Actuellement, l’espace ouvert qu’est le Net doit résister aux esprits clos des hommes d’influence ordinaire. Nous assistons sans doute à une étape dans l’évolution de notre société dont nous sommes tous les acteurs.

  1. Ce qui ne constitue pas un exploit je précise de suite – cela fait un peu présomptueux comme intro, mais la ficelle était trop belle. Internet se développe, les hommes s’adaptent dans l’indifférence, cette adaptation touche le pouvoir et les décisions, d’autres hommes réagissent. Le principe du balancier en somme.

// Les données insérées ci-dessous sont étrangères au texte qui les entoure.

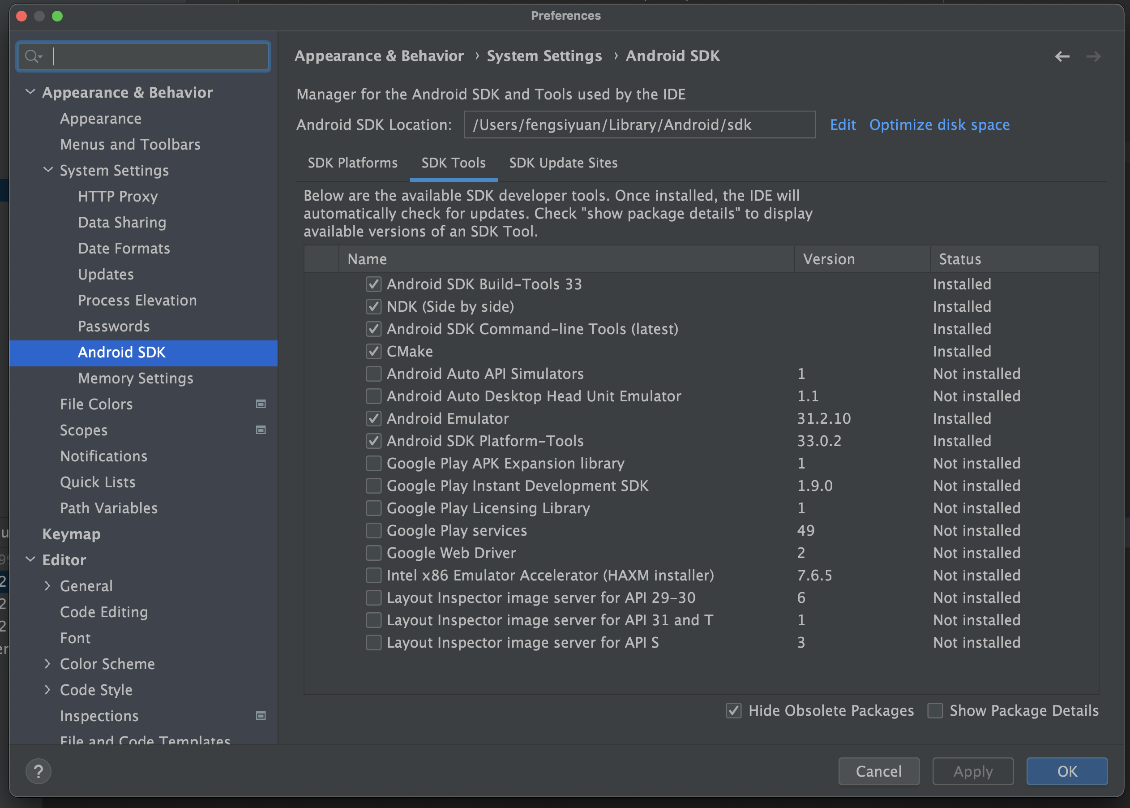Click the search magnifier icon

pyautogui.click(x=33, y=57)
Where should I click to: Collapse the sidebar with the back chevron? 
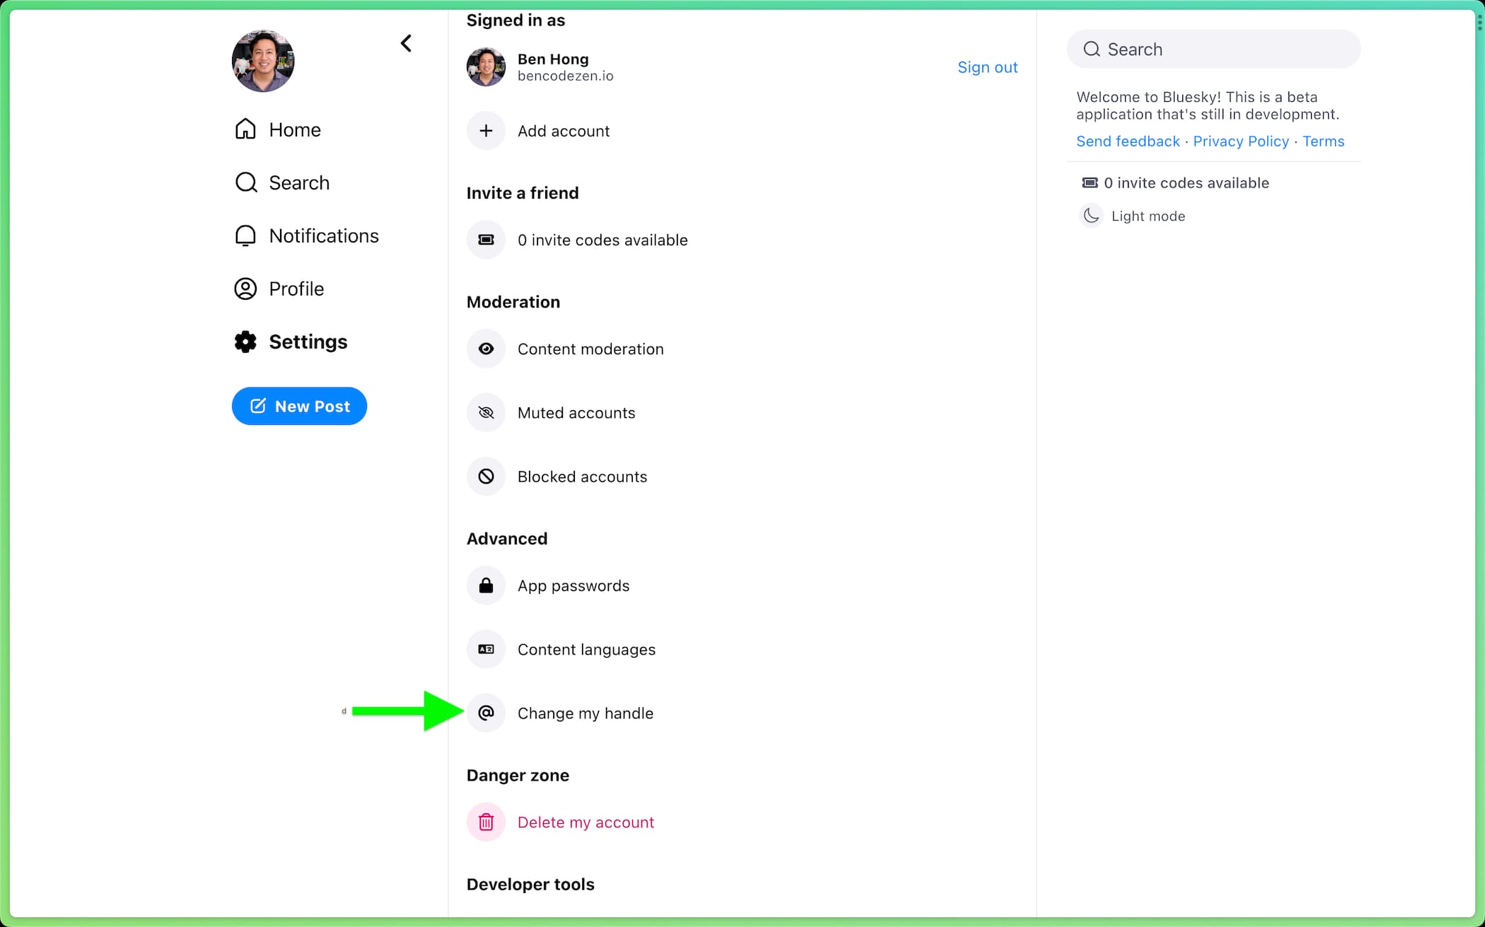tap(406, 43)
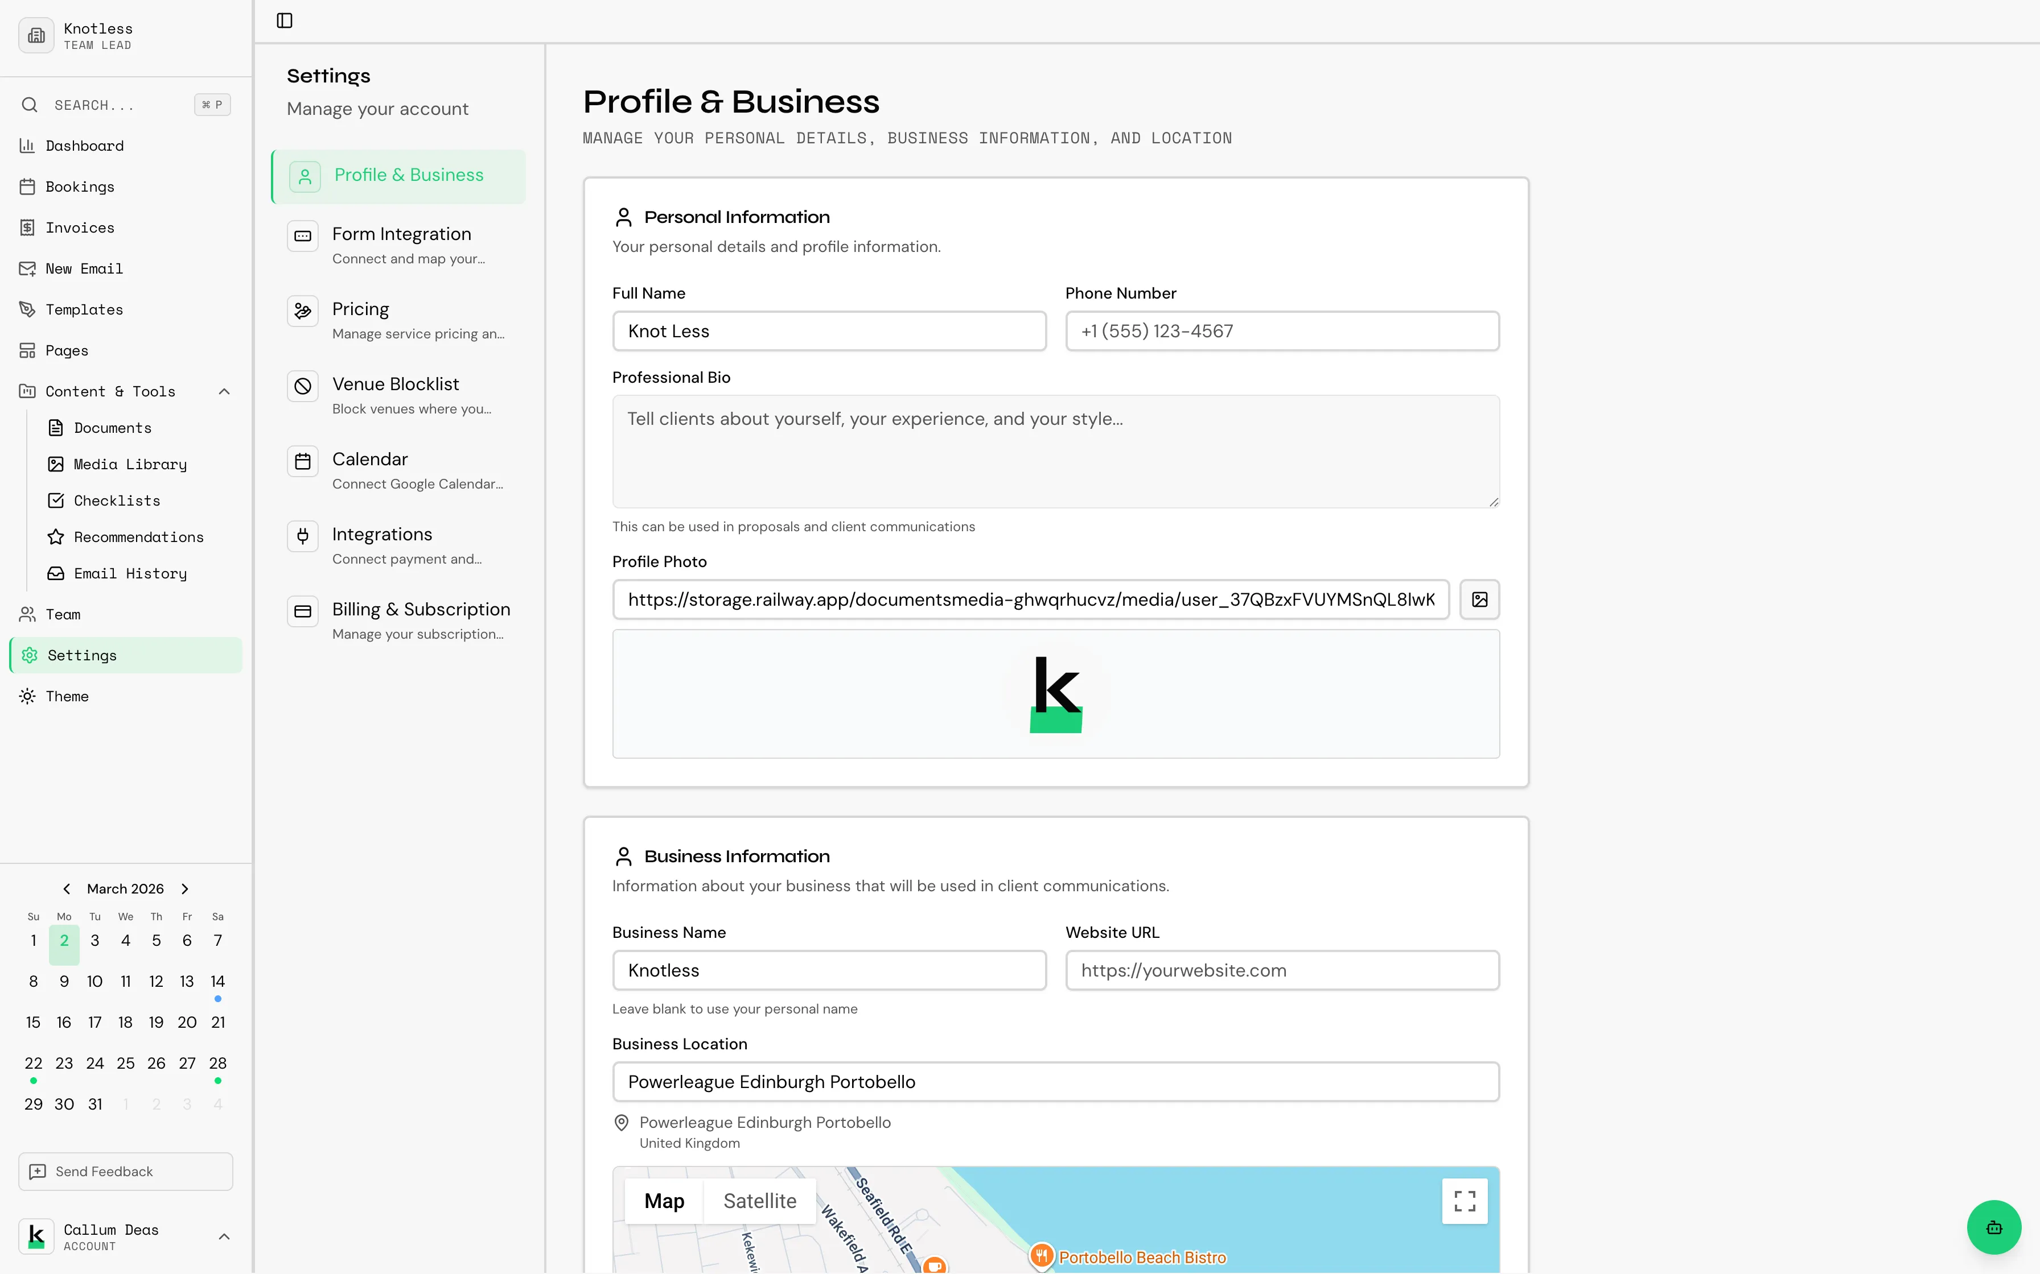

5 commentaires On Les faucons à l’assaut du réseau

  • Je ne sais pas s’ils y arriveront mais ils vont tout faire pour bcoureur ou contrôler le net. Le segmenter en tranches payantes serait un bon moyen pour parvenir à Une censure déguisée. Une chose est certaine: ils ne resteront pas les bras croisés. La finance capitaliste Grande, Comme les dictatures assumées ou pas ne supportera pas longtemps cet espace de liberté ALORS QUE CES Mêmes Libertés Sont partout en régression.

  • C’est vrai qu’un pareil espace de liberté peut faire peur, pour ceux qui tentent l’exploitation des hommes à leurs propres fins.
    Il y en a qui font encore plus fort !
    Un député UMP propose de « nationaliser le réseau » ( http://mytwit.fr/19 ) sous prétextes « Qu’aujourd?hui, le réseau Internet est totalement pourri ».
    A l’écouter, on constate rapidement qu’en fait il n’y connait strictement rien, et que ses actions avec le Net, ont du se limiter aux courriels. (Ou alors un mauvais rendez-vous sur Meetic ?)

  • :)) Oui, là on a manifestement à faire à un guignol…
    N’empêche que ça montre bien l’état d’esprit de beaucoup de politiques. Un tel espace incontrôlable est inadmissible.

  • Cela dit lorsqu’on voit qui est ce député, on comprend mieux.
    Député des Yvelines et maire de Maisons-Laffitte, Jacques Myard est membre de l’UMP. Il est l’auteur d’une proposition de loi (n° 1121), où il propose 15 000 euros d’amende pour toute femme qui porte la burqa. En cas de récidive, il propose un an de prison et 30 000 euros d’amende. Et si elle n’est pas Française, il propose une reconduite aux frontières par décision ministérielle.
    Il avait même assimilé la femme en burqa à une prostituée.(voir l’article).

  • Ouais… le gros con parfait, preuve vivante que le FN a largement influencé voire infiltré l’UMP.